-- START OF Source document --

The right to be accompanied... only this person please

The right to be accompanied... only this person please


Author: Michael Briggs

ACAS has published an updated draft Code of Practice on Disciplinary and Grievance Procedures, which amends earlier guidance relating to a worker's right to be accompanied.


Consultation on proposed amendments to ACAS' Code of Practice on Disciplinary and Grievance Procedures (the Code) closed on 7 January 2014. On 16 January 2015, ACAS published the results from that consultation, together with a final draft of the revised Code (the Draft Code).

The Employment Relations Act 1999 provides that where a worker is required, or invited, to attend a disciplinary or grievance hearing by his or her employer and the worker 'reasonably' requests to be accompanied at the hearing, an employer must permit the worker to be accompanied by a single companion who is chosen by the worker and is either:

  • an employed trade union official
  • an official of a trade union who is not employed by the union, but whom the union has reasonably certified in writing as having experience of, or as having received training in, acting as a worker's companion in disciplinary and grievance matters
  • a fellow worker

In Toal and another v GB Oils Ltd, the Employment Appeal Tribunal (EAT) considered whether an employee's choice of companion had to be a reasonable one. In that case, the Claimants had raised grievances with their employer and made it clear that they wished to be accompanied by a particular union official. The employer refused the request for a number of reasons, including the fact that the requested union official had been banned from site. The Claimants were accompanied by alternate union officials at both the grievance and grievance appeal hearings.

An employment tribunal concluded that the employer was not in breach of its obligations, holding that while the word 'reasonably' in the legislation did not extend to the worker's choice of companion, the employees had waived any breach by their employer given that they were able to choose an alternative.

-- END OF Source document --
-- START OF Data --

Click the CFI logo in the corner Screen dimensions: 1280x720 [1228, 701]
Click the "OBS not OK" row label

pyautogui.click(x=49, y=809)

-- END OF Data --

Rewrite the article's passage starting with "In Toal and" and going on through "grievance appeal hearings.", putting "employees" wherever "Claimants" appears.

In Toal and another v GB Oils Ltd, the Employment Appeal Tribunal (EAT) considered whether an employee's choice of companion had to be a reasonable one. In that case, the employees had raised grievances with their employer and made it clear that they wished to be accompanied by a particular union official. The employer refused the request for a number of reasons, including the fact that the requested union official had been banned from site. The employees were accompanied by alternate union officials at both the grievance and grievance appeal hearings.